+++ Entries shown
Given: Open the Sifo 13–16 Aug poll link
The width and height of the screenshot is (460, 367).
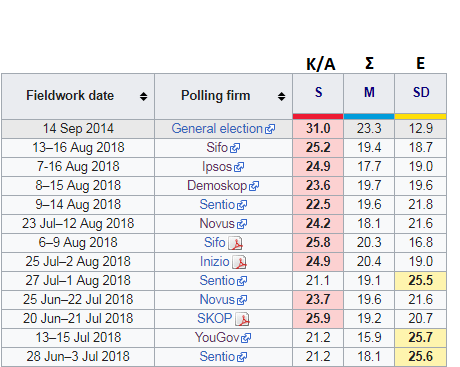Looking at the screenshot, I should (217, 147).
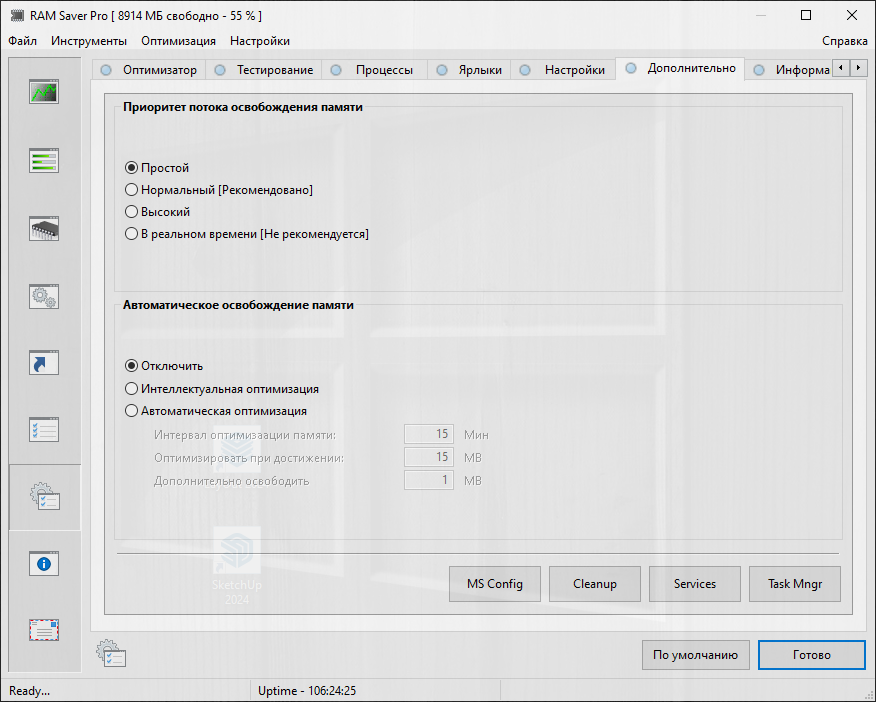Select Автоматическая оптимизация option
Viewport: 876px width, 702px height.
pos(131,411)
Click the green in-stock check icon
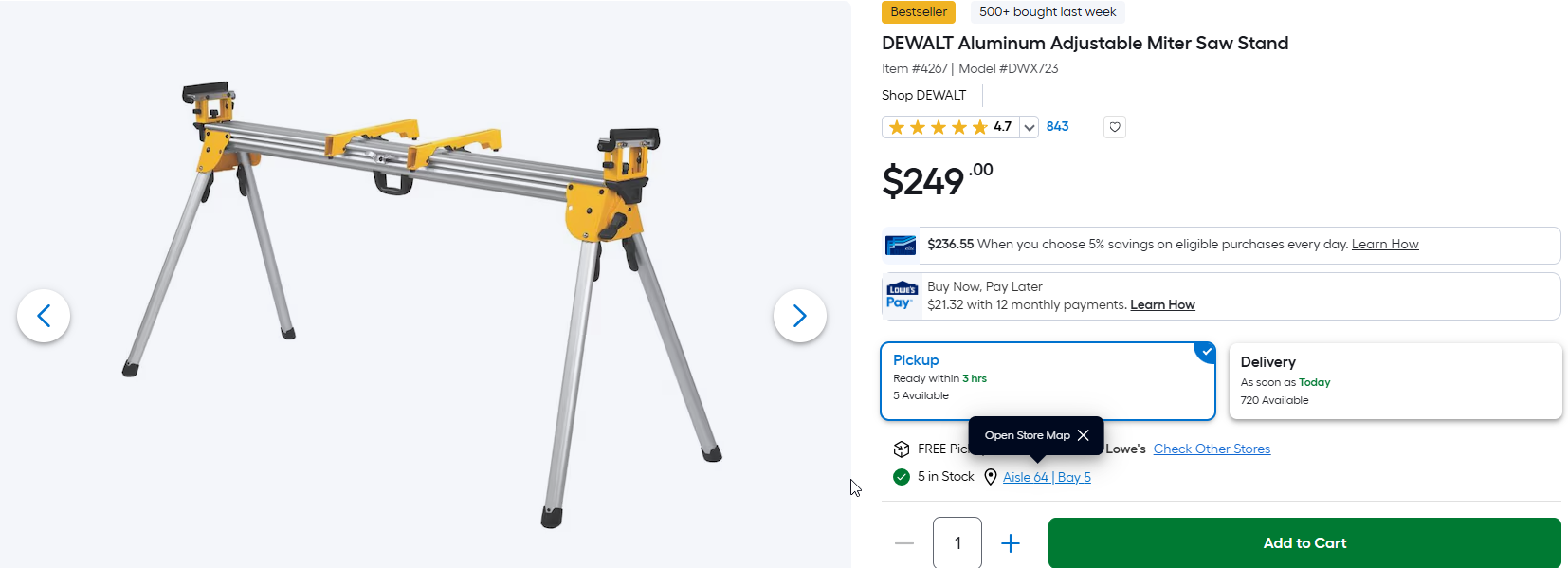Image resolution: width=1568 pixels, height=568 pixels. [902, 477]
++++++
**Your goal**
Your task is to reproduce exactly the lines running from the line that contains "The width and" to the end of the records, pictures excluded.

**Solution to the problem**
The width and height of the screenshot is (460, 367).
Looking at the screenshot, I should (217, 147).
Select Автоматическая оптимизация option
Viewport: 876px width, 702px height.
pos(131,411)
Click the green in-stock check icon
Image resolution: width=1568 pixels, height=568 pixels. [902, 477]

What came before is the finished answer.